Buku menu di tangan Henny seketika jatuh saat mendengar kata 'bakar'. Wajahnya semakin pucat pasi, rasa mual dan pusing menjadi satu. Ingin rasanya ia pingsan saat itu juga. Dengan sisa kekuatannya ia akhirnya berkata dengan terbata-bata.

"Ma-maaf … sa-saya tiba-tiba sakit kepala, saya mau pulang saja," ucap Henny sambil beranjak dari kursinya. Berdirinya tak tegak, nyaris oleng. Kepalanya sudah berkunang-kunang.

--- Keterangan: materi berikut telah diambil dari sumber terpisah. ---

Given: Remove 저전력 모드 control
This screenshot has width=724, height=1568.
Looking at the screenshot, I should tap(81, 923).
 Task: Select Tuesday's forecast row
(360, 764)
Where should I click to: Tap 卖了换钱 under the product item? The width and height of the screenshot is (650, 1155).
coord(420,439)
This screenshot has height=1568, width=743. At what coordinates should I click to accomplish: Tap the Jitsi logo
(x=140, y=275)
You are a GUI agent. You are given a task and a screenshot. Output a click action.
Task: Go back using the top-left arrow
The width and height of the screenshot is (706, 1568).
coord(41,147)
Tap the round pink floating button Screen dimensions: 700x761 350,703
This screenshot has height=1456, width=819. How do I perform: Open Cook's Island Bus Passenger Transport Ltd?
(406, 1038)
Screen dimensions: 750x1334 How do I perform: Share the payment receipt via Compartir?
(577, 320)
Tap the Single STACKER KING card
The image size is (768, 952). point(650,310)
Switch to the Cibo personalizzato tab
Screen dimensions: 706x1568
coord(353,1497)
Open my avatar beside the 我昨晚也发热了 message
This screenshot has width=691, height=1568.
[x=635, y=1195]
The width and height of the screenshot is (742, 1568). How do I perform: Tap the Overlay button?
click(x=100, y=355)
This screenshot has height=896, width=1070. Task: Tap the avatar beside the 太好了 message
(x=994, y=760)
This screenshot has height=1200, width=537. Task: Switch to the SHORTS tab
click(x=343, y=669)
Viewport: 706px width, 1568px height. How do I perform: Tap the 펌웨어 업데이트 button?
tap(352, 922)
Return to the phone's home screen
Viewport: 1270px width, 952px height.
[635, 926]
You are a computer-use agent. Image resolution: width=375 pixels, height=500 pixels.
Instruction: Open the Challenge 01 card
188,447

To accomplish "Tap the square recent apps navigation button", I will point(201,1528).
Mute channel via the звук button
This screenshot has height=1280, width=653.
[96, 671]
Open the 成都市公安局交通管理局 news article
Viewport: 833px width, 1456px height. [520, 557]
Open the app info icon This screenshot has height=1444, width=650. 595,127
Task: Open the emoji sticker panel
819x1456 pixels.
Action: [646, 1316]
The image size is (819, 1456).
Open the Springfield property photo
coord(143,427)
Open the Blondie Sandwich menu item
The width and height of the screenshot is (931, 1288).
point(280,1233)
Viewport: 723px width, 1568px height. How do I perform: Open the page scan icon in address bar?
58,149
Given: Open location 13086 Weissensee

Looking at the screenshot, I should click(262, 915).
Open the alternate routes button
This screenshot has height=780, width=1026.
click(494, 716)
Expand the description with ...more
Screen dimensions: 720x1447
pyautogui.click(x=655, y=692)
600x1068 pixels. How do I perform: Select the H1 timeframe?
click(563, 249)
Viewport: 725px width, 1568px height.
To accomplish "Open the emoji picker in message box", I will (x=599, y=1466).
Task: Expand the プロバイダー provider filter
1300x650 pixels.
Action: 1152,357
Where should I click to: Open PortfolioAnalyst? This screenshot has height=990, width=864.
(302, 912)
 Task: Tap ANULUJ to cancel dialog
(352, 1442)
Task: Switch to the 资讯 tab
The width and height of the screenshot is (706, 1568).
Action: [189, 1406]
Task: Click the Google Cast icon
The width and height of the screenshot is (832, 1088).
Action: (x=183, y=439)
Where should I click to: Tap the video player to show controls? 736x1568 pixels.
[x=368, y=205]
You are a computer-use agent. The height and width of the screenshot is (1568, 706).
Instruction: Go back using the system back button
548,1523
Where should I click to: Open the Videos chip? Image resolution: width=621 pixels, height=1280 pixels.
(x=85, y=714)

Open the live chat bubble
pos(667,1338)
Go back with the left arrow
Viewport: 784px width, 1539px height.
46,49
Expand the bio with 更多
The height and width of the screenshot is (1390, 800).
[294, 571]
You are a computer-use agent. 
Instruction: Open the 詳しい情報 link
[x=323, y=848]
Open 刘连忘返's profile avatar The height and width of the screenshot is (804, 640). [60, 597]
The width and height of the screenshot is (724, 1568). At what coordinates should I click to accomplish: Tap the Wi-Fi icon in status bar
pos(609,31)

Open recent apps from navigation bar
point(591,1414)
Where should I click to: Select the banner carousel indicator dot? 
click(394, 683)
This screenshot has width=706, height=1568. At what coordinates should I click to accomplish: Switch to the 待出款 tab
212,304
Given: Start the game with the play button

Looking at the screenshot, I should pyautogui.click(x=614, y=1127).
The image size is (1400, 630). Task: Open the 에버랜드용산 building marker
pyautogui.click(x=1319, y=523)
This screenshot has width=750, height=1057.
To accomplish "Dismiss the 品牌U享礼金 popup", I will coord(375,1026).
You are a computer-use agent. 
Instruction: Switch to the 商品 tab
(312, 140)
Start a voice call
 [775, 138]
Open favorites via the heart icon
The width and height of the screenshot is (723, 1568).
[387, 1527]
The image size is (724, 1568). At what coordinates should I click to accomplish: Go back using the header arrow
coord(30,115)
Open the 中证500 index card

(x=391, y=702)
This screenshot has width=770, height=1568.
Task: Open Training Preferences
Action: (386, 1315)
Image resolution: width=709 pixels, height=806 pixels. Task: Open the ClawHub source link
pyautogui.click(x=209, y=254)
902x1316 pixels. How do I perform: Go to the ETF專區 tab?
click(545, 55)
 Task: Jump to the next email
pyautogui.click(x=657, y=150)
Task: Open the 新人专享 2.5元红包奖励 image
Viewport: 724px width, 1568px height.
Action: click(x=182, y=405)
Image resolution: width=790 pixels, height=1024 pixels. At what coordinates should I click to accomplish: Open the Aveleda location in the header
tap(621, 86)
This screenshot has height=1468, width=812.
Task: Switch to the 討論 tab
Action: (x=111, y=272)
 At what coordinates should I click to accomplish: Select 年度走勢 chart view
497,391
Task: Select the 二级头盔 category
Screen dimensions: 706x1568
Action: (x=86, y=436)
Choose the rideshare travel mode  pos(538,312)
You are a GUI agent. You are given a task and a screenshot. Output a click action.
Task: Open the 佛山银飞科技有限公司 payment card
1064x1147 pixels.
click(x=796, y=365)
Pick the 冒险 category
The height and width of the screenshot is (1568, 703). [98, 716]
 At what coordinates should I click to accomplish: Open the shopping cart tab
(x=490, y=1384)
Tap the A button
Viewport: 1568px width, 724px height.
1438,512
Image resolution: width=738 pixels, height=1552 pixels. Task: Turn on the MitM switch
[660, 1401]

"Kamu kenapa? Masa pergi begitu saja, saya sudah jauh-jauh datang dan meluangkan waktu ke sini. Kamu tidak menghargai saya ya,"ucap lelaki itu. Mukanya menahan marah.

"Ma-maaf … sekali lagi maaf, Mas Sandy." Henny meninggalkan tempat itu dengan tergesa.

Sementara Hargus, saat melihat Henny pergi langsung menyusulnya. Pelayan yang sedang mencatat menu pesanan berteriak kebingungan. "Kak, nggak jadi pesan?" tanyanya.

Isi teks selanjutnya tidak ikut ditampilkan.